There are two things that I don't know how we should handle:
- Is it important that
rsampleworks overbase_samplesthat can be broadcasted but don't have the same shape? I have decided to not add this feature because it wasn't there, I don't need it and it would require somewhat larger implementation changes. Arguably it's also out of scope of whatrsampleshould be doing. - What consequences does this have for
MultitaskMultivariateNormal? (as per @Balandat 's comment in #965 ).
-
Yes, this is important. We'll routinely want to draw multiple samples from a mvn of given batch and event shape, so we pass in base samples with additional leading batch dimensions. It is crucial that this keeps working.
-
event_shapeforMultitaskMultivariateNormalhas an explicit trailing output dimension (the number of tasks), while it does not for the standardMultivariateNormal. Not sure whether your changes will cause issues regarding that.

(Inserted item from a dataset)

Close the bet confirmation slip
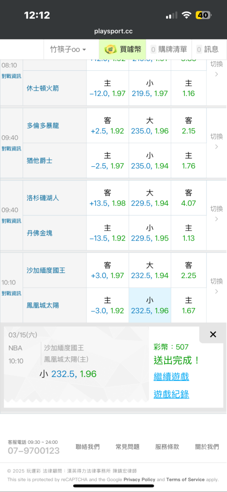 [x=213, y=335]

The thing to understand here is that while a regular mvn has n-dim mean vector and n x n-dim covariance matrix, a MT mvn with t tasks will have a n x t-dim mean vector and an nt x nt-dim covariance matrix.
Hi!
Yes, this is important. We'll routinely want to draw multiple samples from a mvn of given batch and event shape, so we pass in base samples with additional leading batch dimensions. It is crucial that this keeps working.

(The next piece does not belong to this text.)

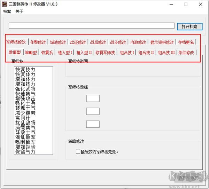Viewport: 209px width, 189px height.
Task: Open the 关于 menu
Action: (20, 11)

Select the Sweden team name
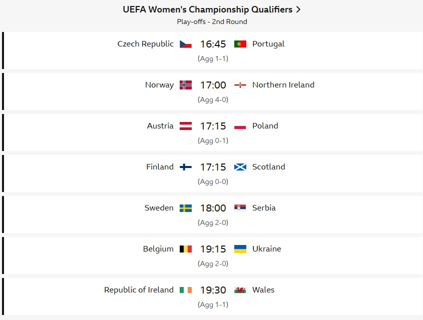click(159, 208)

I didn't explain myself well. None of the current functionality is broken, things are only fixed. I'm asking whether it is necessary to add sampling when e.g. the mean is [3, 4] but the covariance is [4, 4] instead of [3, 4, 4]. Sampling from such a MultivariateNormal is already impossible at the moment. With this pull request, it is still possible to sample a MVN with mean.shape=[3, 4] and covariance_matrix.shape=[3, 4, 4].
Re: Multitask MVN. Thank you very much for the explanation. I've taken a look, I don't think my code will cause issues with it. However, the issue I fixed here can be fixed there as well. I'll push an update soon.
I've written a more extensive test and gotten it working. But it's many complicated moving parts for supporting a perhaps niche use case.
Perhaps we should just disallow all MultivariateNormals from having different (but broadcastable) shapes for loc and lazy_covariance_matrix ? (we should keep the test anyways I think)
@Balandat You had asked I think for a chance to test some of these things downstream -- do you have any issues here? Just resurrecting this since either we should (1) keep the functionality as it is on master but raise an error if an MVN is created with nonidentical batch shapes, or (2) merge something like this to allow broadcasting between the two.
I am generally fine with either (1) or (2).
Sorry haven’t been able to look into this more; let me try to run this over the weekend.
OK so the failure mode I'm running into on this is the following:
mvn = MultivariateNormal(torch.rand(3), torch.eye(3))
mtmvn = MultitaskMultivariateNormal.from_independent_mvns([mvn, mvn])
mtmvn.rsample(torch.Size([4]))
---------------------------------------------------------------------------
RuntimeError Traceback (most recent call last)
<ipython-input-52-043ef69b94bb> in <module>
1 mvn = MultivariateNormal(torch.rand(3), torch.eye(3))
2 mtmvn = MultitaskMultivariateNormal.from_independent_mvns([mvn, mvn])
----> 3 mtmvn.rsample(torch.Size([4]))
~/Code/gpytorch/gpytorch/distributions/multitask_multivariate_normal.py in rsample(self, sample_shape, base_samples)
208 base_samples = base_samples.view(*sample_shape, *self.loc.shape)
209
--> 210 samples = super().rsample(sample_shape=sample_shape, base_samples=base_samples)
211 if not self._interleaved:
212 # flip shape of last two dimensions
~/Code/gpytorch/gpytorch/distributions/multivariate_normal.py in rsample(self, sample_shape, base_samples)
150 # Get samples
151 samples = covar_.zero_mean_mvn_samples(num_samples)
--> 152 res = samples.view(*shape) + self.loc
153 return res
154 else:
RuntimeError: shape '[4, 6]' is invalid for input of size 48
If you drop into this you see that covar has the correct shape [6, 6], but covar_ has shape [12, 12] which is why the sample reshaping fails.